No. 11 on Korsgade, a half-timbered house on two storeys, probably dates from the late 1500s. On the street side, the ground floor was converted in the 1800s and was given large windows and a new entrance. Typically of the Renaissance period, each upper floor was jettied over the one below. Each jetty was supported by long braces, which are preserved over the 1st floor only. The ornamentation above each floor partition consists of half-rosettes fanning above each post. The house was restored in 1952-53 by the renowned restoration architect, Hans Henrik Engqvist, and is now in private ownership.
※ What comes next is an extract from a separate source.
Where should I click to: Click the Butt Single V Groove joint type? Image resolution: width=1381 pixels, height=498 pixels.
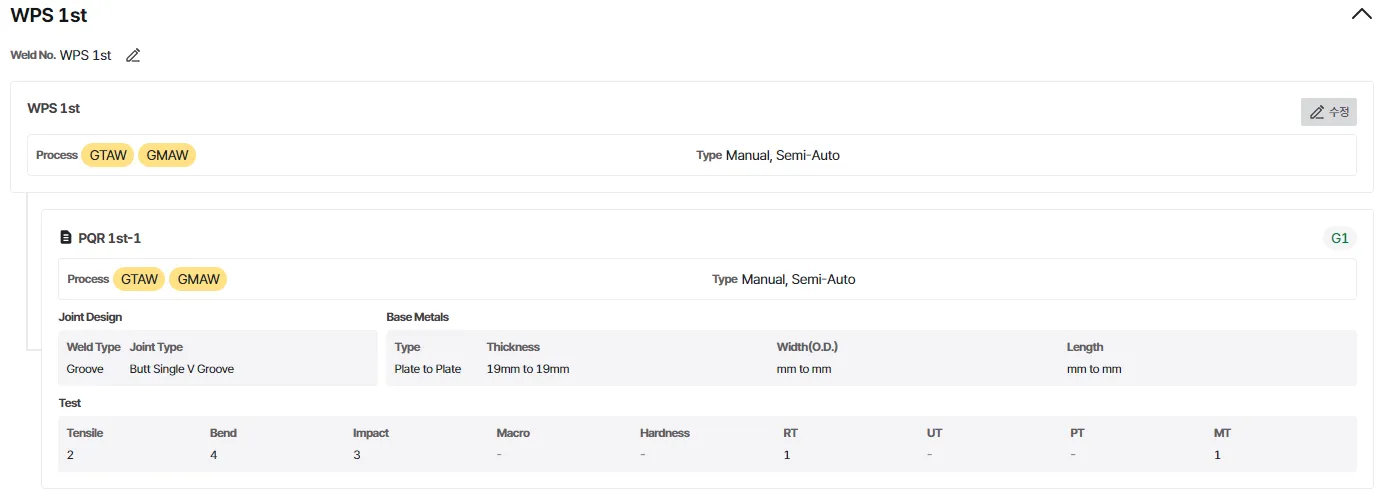[x=181, y=369]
Monarchs stopped in Assens

  • Story written by: Erik Bjerre Fisker
  • Time / Periode 1550 1600

In the Middle Ages, Assens was an important crossing point to South Jutland. Accordingly, many kings stopped in the town during the 1500s. The royal visits were reflected in the architecture, and Renaissance residences of all sizes were built along the main streets and even side streets. The Renaissance house at No. 11 on Korsgade is one such building representing the typical architectural style of Assens. A number of these houses no longer exist. Some may have been lost early on when Assens was looted by Swedish troops in 1658. Others, in keeping with the times, underwent conversion or were razed to make way for new buildings. A few of the old houses have survived, including No. 11 on Korsgade – with only slight remodelling of the facade.